Pointing records for screenshots and pages:
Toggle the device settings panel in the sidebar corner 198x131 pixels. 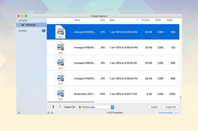click(19, 113)
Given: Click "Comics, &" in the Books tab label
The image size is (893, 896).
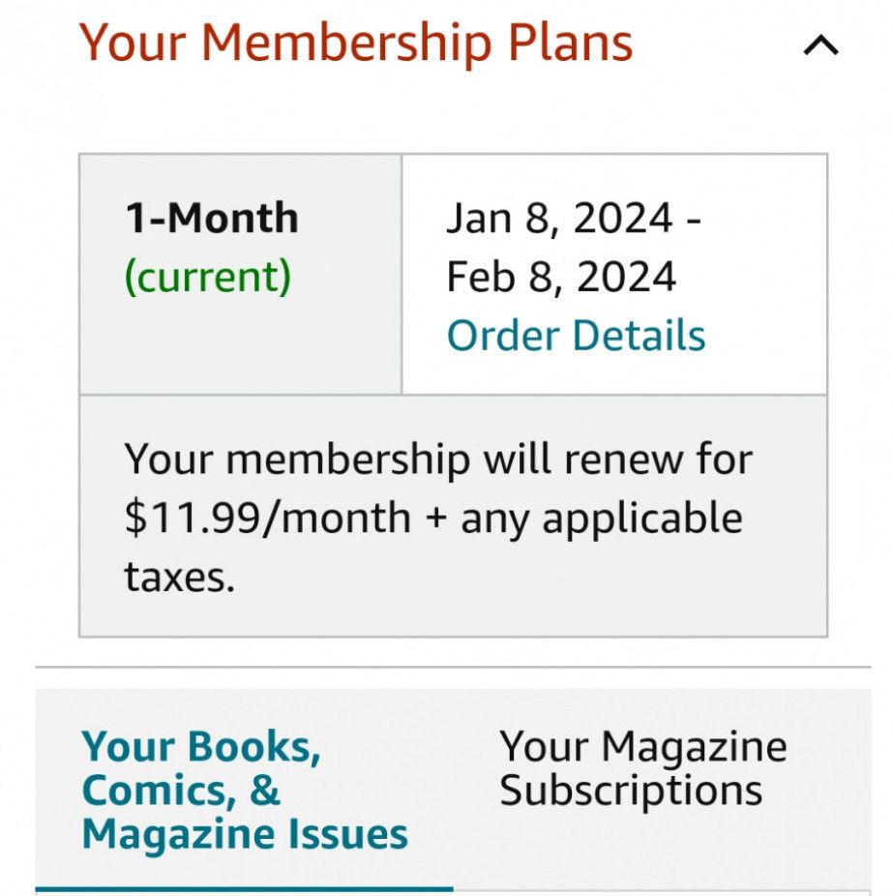Looking at the screenshot, I should [x=181, y=791].
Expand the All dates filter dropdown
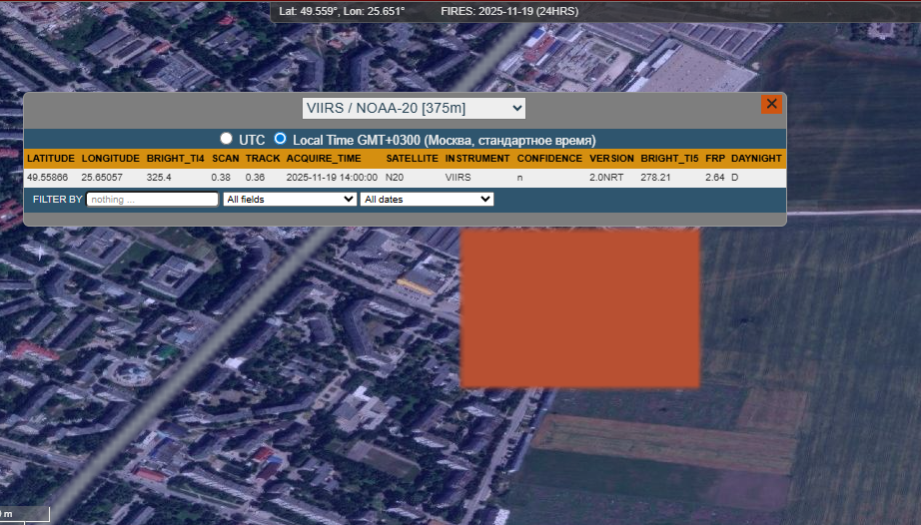Viewport: 921px width, 525px height. 427,200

:: EXERCISE DIRECTIONS ::
Please pull out every line of the material above that contains the string "Books", and copy each of those lines in full. The match is case-sensitive.

:: SOLUTION ::
Given: Click "Comics, &" in the Books tab label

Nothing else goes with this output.